- **Page**
The family of Seth were, in like manner, under this call of God. It was intimated to them by the charge to leave the blood of Abel unavenged, and they understood the intimation. If the earth be left in its defilement, God is not seeking it (as we have now seen all His ways declare), and this family of faith are in that secret. They will not seek it either. Cain's house was in possession of it, and Seth's family will leave them there, without a rival or a struggle. The mind of God in them took this knowledge of the way of God, and of His pleasure touching them; and they acted on heavenly principles in a blood-stained earth, whose judgment was now for a time to linger and to slumber.

- **Data supplied**

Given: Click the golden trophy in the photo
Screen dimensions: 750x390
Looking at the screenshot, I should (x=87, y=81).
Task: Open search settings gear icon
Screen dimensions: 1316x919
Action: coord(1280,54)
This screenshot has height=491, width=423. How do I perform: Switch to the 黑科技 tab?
---
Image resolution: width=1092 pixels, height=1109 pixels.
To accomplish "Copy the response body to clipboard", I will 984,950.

- **Things to do**
• A. Copy the passage on the family of Seth word for word, from "The family of" up to and including "and to slumber.".
• B. In the first block of entries, repeat the lines verbatim from the line with "Given: Click the golden trophy in the photo" up to and including the line with "This screenshot has".
The passage on the family of Seth has no connection to the entries.

- **Responses to the tasks**
• A.
The family of Seth were, in like manner, under this call of God. It was intimated to them by the charge to leave the blood of Abel unavenged, and they understood the intimation. If the earth be left in its defilement, God is not seeking it (as we have now seen all His ways declare), and this family of faith are in that secret. They will not seek it either. Cain's house was in possession of it, and Seth's family will leave them there, without a rival or a struggle. The mind of God in them took this knowledge of the way of God, and of His pleasure touching them; and they acted on heavenly principles in a blood-stained earth, whose judgment was now for a time to linger and to slumber.

• B.
Given: Click the golden trophy in the photo
Screen dimensions: 750x390
Looking at the screenshot, I should (x=87, y=81).
Task: Open search settings gear icon
Screen dimensions: 1316x919
Action: coord(1280,54)
This screenshot has height=491, width=423. How do I perform: Switch to the 黑科技 tab?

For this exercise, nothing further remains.